**EXCERPT PROVIDED:**
——

Neurolinguistic approach to natural language processing with applications to medical text analysis

  • Authors:
  • Włodzisław Duch;Paweł Matykiewicz;John Pestian

  • Affiliations:
  • Department of Informatics, Nicolaus Copernicus University, Grudzidzka 5, 87-100 Toruń, Poland and School of Computer Engineering, Nanyang Technological University, 639798 Singapore, Singapore;School of Computer Engineering, Nanyang Technological University, 639798 Singapore, Singapore and Department of Biomedical Informatics, Children's Hospital Research Foundation, Cincinnati, OH, USA;Department of Biomedical Informatics, Children's Hospital Research Foundation, Cincinnati, OH, USA

  • Venue:
  • Neural Networks
  • Year:
  • 2008

Quantified Score

Hi-index 0.00

Visualization

Abstract

Understanding written or spoken language presumably involves spreading neural activation in the brain. This process may be approximated by spreading activation in semantic networks, providing enhanced representations that involve concepts not found directly in the text. The approximation of this process is of great practical and theoretical interest. Although activations of neural circuits involved in representation of words rapidly change in time snapshots of these activations spreading through associative networks may be captured in a vector model. Concepts of similar type activate larger clusters of neurons, priming areas in the left and right hemisphere. Analysis of recent brain imaging experiments shows the importance of the right hemisphere non-verbal clusterization. Medical ontologies enable development of a large-scale practical algorithm to re-create pathways of spreading neural activations. First concepts of specific semantic type are identified in the text, and then all related concepts of the same type are added to the text, providing expanded representations. To avoid rapid growth of the extended feature space after each step only the most useful features that increase document clusterization are retained. Short hospital discharge summaries are used to illustrate how this process works on a real, very noisy data. Expanded texts show significantly improved clustering and may be classified with much higher accuracy. Although better approximations to the spreading of neural activations may be devised a practical approach presented in this paper helps to discover pathways used by the brain to process specific concepts, and may be used in large-scale applications.

——

**DATA LISTING:**
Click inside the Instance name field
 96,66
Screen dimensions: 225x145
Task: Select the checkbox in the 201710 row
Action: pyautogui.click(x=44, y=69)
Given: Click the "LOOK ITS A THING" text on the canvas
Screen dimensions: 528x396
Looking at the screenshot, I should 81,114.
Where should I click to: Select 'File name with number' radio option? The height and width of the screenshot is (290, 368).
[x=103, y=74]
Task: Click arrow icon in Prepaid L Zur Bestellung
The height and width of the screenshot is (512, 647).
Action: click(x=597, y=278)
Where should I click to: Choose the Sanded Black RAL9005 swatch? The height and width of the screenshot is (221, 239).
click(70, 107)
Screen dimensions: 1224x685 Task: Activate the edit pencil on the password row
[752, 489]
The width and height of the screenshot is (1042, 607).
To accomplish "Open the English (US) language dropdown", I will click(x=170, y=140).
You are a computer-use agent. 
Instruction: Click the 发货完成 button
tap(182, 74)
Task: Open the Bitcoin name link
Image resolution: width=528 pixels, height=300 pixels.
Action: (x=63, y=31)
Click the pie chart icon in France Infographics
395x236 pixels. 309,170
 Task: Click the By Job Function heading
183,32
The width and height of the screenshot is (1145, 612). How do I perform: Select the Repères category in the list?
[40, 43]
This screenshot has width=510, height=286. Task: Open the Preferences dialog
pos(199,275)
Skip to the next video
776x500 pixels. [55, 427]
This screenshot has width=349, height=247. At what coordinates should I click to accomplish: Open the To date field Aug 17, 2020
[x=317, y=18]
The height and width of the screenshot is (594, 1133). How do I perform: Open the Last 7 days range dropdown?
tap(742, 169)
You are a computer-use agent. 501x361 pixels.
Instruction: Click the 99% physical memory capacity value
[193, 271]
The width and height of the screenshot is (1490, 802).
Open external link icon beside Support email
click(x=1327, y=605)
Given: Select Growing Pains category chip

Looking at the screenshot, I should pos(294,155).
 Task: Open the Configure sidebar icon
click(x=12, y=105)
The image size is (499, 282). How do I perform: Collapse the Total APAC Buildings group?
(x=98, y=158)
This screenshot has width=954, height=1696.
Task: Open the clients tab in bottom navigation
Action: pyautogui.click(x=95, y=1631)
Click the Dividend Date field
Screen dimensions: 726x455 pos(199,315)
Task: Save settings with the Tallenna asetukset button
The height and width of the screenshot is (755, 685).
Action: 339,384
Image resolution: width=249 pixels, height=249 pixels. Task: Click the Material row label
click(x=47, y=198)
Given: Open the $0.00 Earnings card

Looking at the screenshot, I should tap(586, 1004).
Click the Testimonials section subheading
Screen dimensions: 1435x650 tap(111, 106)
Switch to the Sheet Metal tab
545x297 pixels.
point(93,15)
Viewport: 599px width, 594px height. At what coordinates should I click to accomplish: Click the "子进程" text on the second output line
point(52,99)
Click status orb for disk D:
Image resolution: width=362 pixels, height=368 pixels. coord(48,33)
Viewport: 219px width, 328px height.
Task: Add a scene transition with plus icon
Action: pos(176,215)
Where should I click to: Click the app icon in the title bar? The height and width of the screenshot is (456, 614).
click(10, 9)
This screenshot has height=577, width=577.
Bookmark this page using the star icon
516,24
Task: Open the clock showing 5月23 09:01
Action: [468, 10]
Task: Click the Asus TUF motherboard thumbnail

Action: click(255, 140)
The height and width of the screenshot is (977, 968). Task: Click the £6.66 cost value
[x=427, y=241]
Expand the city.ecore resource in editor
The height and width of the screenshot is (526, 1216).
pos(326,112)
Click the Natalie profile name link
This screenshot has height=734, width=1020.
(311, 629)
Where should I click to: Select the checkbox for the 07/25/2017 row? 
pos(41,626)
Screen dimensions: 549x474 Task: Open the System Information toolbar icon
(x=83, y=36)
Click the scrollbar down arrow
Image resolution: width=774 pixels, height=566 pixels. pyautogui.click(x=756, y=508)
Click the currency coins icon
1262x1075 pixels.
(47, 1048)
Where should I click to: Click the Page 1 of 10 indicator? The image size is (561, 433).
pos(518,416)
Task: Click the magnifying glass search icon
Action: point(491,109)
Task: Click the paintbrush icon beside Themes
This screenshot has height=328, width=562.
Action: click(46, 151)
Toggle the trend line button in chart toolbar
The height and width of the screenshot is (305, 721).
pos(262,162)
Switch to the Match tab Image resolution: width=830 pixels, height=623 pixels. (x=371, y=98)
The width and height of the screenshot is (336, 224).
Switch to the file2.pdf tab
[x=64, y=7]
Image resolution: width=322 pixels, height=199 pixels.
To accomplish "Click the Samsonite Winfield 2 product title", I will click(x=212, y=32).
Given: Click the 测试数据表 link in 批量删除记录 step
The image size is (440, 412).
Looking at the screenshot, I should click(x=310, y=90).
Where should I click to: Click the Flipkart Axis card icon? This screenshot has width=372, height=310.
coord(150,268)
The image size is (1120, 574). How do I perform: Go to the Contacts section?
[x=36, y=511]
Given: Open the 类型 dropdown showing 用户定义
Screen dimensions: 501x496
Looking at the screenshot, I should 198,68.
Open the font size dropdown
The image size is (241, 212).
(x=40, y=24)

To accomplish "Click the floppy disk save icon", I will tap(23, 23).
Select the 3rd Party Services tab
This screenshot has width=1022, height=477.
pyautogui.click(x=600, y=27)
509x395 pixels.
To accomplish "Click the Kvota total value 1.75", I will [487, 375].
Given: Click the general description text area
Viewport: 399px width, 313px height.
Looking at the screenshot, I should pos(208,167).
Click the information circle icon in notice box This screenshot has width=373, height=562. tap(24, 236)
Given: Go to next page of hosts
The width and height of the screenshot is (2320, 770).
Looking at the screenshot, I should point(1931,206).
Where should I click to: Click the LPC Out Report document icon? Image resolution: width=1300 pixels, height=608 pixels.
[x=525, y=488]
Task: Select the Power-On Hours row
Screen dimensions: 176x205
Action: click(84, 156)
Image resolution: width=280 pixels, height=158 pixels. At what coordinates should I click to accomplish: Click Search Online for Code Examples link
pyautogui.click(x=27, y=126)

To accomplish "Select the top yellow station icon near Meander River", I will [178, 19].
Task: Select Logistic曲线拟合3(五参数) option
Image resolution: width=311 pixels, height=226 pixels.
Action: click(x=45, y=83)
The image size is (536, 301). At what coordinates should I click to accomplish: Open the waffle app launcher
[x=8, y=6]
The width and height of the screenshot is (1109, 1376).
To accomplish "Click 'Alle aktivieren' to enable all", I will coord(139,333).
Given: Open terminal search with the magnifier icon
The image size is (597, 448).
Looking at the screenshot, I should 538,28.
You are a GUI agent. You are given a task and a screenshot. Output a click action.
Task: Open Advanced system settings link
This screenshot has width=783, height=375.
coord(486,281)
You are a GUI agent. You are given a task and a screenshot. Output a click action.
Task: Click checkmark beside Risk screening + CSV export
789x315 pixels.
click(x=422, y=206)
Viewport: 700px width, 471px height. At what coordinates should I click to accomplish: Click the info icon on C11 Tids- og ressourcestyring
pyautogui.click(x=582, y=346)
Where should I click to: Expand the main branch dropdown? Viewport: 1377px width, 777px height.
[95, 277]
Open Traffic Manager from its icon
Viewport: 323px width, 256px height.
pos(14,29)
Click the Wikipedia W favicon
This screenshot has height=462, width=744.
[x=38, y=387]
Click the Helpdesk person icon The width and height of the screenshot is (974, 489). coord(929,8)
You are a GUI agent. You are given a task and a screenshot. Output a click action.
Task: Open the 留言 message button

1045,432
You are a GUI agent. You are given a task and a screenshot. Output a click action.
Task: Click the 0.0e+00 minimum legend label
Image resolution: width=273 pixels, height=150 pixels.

——

**WHAT THE TASK ASKS:** Render this sentence from the natural language processing abstract above in French: "Medical ontologies enable development of a large-scale practical algorithm to re-create pathways of spreading neural activations."

**OUTPUT FOR THIS TASK:** Les ontologies médicales permettent le développement d'un algorithme pratique à grande échelle pour recréer les voies de propagation des activations neuronales.